:: TASK TO CARRY OUT ::
For the data below, give the number of lines that include the word "dropdown" and nothing else.

:: MATERIAL FOR THIS EXERCISE ::
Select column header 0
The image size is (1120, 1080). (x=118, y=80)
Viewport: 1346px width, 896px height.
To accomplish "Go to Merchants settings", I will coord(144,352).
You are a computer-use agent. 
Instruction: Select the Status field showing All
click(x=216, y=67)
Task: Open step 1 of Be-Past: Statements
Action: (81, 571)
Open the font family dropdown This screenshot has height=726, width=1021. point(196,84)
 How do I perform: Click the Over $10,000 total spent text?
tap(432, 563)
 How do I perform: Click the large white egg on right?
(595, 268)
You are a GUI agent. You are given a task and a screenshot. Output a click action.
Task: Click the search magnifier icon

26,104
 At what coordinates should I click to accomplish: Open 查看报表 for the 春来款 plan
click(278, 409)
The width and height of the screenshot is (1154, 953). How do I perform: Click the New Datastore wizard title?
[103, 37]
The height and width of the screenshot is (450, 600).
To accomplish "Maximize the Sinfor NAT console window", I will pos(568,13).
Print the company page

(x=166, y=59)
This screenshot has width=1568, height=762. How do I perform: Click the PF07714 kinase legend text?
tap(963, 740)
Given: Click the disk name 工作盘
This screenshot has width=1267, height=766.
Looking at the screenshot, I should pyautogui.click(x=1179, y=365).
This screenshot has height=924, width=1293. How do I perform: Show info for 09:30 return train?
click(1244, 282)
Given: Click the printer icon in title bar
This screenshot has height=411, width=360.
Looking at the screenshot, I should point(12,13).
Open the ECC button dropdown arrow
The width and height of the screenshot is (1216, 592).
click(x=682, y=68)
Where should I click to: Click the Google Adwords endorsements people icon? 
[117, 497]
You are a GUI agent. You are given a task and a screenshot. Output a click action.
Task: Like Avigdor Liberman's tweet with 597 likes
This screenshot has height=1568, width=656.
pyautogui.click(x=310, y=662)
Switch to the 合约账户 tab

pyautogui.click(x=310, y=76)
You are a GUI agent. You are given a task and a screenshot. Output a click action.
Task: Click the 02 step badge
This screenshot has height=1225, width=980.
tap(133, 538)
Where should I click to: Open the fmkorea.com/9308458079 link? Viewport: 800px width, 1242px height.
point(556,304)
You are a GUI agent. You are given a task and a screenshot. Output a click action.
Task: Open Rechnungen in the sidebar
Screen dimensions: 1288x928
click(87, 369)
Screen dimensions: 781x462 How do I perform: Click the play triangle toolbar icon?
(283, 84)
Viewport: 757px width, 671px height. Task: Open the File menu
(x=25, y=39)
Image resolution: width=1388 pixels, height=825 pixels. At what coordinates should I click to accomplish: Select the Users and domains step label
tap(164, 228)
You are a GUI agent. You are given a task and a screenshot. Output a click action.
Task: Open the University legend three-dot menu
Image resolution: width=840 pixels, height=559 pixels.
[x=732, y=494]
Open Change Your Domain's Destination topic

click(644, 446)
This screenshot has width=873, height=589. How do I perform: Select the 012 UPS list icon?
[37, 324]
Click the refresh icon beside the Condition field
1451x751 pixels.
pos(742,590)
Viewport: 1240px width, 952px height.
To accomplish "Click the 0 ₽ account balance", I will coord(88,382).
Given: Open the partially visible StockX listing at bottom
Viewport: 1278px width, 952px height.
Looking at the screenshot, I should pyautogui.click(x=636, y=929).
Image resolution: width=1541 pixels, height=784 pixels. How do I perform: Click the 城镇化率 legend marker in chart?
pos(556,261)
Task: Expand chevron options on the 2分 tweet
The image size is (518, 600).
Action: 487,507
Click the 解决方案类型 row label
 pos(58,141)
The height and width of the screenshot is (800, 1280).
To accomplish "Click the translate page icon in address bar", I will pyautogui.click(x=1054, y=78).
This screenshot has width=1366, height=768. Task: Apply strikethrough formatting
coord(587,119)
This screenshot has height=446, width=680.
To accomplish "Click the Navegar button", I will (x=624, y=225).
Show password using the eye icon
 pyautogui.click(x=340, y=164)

:: OUTPUT OF THE TASK ::
2